* **Work order**:
Nothing but the lines from the one containing "Task: Open the 全国民航总览 tab" through the end of the data below may appear in the response, each one exact.

* **Data for this task**:
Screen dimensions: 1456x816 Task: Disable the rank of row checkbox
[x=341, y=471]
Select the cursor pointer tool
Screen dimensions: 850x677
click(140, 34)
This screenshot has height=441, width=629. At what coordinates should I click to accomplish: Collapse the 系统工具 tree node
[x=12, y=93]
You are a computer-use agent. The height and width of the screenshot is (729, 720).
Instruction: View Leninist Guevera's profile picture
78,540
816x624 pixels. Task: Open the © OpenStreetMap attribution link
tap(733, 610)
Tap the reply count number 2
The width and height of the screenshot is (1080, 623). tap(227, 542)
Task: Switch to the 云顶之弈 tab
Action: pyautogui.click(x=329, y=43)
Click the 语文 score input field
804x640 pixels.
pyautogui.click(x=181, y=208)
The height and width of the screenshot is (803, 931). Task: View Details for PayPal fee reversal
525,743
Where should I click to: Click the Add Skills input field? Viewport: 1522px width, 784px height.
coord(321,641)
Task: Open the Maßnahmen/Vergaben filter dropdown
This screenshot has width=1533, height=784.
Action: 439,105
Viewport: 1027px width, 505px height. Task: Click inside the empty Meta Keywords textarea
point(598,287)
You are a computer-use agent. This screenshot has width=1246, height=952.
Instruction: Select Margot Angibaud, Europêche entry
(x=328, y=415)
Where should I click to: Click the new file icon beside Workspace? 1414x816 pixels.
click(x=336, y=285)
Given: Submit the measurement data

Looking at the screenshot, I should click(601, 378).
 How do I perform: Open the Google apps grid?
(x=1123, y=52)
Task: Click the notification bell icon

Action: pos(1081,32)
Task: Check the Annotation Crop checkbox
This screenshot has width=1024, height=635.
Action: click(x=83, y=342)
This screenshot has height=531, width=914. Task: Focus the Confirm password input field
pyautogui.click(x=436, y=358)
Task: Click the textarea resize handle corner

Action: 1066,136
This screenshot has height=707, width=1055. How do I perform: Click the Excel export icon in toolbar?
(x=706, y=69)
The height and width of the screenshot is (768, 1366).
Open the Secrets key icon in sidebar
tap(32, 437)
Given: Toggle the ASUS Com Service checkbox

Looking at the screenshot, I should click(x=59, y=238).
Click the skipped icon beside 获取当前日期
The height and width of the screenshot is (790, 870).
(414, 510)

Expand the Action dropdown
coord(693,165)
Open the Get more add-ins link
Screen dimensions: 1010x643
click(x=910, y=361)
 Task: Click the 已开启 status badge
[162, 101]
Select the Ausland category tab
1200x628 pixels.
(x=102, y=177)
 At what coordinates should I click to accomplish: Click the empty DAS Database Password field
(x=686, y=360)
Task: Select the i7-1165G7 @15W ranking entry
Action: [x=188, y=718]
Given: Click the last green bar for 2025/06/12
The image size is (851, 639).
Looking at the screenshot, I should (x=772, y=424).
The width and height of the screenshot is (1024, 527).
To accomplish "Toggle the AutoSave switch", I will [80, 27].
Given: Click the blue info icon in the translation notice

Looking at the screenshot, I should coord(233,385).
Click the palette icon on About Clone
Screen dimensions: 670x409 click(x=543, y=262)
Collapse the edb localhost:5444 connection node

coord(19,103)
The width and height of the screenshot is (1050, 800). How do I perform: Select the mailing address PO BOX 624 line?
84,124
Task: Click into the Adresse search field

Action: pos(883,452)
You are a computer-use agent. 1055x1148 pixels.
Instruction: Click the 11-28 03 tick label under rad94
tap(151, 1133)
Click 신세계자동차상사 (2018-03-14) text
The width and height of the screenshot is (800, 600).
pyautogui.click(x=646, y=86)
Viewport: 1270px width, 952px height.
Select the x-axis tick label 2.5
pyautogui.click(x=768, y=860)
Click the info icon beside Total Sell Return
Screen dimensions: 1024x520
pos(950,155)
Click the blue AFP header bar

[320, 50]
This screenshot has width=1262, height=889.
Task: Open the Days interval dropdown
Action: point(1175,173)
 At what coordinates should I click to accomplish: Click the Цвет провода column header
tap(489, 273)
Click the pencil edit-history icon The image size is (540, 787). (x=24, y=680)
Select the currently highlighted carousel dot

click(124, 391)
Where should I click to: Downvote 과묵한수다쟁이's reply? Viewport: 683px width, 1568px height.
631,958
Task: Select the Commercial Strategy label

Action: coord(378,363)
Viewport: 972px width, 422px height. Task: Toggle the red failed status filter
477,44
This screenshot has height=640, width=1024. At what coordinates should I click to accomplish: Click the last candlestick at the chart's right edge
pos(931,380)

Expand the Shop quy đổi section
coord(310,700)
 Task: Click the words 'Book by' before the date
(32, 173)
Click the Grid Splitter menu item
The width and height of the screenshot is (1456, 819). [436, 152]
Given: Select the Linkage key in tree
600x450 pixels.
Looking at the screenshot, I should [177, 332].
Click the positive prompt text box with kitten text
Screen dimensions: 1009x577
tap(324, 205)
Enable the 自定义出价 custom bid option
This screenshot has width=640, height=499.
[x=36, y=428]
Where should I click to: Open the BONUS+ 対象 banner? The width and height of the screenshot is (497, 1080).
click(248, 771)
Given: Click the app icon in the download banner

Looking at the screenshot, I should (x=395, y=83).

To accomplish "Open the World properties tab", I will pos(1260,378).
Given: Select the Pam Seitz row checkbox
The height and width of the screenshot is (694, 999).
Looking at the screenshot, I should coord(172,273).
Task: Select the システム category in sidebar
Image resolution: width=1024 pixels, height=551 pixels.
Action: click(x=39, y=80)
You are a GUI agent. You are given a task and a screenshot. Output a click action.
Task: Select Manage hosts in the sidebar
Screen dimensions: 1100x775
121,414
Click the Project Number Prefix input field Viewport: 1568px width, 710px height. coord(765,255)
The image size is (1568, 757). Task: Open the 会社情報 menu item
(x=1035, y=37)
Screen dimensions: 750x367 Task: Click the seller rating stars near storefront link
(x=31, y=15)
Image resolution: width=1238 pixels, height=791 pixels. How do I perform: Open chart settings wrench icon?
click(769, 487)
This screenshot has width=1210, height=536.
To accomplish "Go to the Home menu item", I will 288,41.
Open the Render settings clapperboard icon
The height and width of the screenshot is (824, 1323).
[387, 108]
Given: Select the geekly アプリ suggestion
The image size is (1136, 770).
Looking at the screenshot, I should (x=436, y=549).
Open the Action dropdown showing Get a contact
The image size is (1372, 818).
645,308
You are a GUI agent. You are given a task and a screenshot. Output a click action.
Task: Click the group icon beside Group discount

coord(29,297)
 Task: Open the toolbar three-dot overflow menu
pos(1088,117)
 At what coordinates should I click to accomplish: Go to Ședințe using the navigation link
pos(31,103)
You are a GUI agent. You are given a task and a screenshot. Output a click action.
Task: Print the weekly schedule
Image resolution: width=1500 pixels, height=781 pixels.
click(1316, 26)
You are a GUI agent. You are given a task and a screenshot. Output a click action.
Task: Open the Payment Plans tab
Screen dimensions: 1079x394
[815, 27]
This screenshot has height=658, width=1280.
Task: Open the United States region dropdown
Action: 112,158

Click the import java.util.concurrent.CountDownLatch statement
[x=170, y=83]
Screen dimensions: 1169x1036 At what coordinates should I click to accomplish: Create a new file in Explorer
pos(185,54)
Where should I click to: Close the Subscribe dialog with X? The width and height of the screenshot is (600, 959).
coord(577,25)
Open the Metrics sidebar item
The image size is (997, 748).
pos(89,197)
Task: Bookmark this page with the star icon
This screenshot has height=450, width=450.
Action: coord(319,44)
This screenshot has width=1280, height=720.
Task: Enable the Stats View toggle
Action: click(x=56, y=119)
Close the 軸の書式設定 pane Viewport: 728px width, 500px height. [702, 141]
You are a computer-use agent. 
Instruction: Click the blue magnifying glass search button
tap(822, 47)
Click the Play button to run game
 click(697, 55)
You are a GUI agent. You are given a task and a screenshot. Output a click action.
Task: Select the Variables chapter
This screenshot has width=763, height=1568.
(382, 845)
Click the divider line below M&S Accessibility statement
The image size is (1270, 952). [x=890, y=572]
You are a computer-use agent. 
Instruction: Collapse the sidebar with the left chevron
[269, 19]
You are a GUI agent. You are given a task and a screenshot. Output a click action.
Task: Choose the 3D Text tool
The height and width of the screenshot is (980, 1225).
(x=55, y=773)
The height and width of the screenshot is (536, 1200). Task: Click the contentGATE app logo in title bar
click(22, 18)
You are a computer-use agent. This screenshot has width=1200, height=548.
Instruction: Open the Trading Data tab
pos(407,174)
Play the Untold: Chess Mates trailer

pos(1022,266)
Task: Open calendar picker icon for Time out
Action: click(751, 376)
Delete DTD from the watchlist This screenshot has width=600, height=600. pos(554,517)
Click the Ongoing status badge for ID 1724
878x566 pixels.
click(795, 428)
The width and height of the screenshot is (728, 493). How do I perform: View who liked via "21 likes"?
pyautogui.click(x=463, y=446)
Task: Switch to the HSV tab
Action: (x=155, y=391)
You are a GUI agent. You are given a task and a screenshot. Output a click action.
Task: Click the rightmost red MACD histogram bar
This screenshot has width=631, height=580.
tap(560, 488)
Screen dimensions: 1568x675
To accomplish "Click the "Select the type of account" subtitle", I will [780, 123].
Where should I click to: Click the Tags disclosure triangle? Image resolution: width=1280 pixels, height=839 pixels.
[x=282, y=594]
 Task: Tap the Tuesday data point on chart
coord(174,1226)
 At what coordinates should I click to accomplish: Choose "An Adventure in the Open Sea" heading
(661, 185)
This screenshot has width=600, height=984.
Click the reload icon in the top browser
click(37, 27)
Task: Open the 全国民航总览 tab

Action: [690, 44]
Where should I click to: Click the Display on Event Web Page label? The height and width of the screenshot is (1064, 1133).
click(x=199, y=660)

* **Answer for this exercise**:
Task: Open the 全国民航总览 tab

Action: [690, 44]
Where should I click to: Click the Display on Event Web Page label? The height and width of the screenshot is (1064, 1133).
click(x=199, y=660)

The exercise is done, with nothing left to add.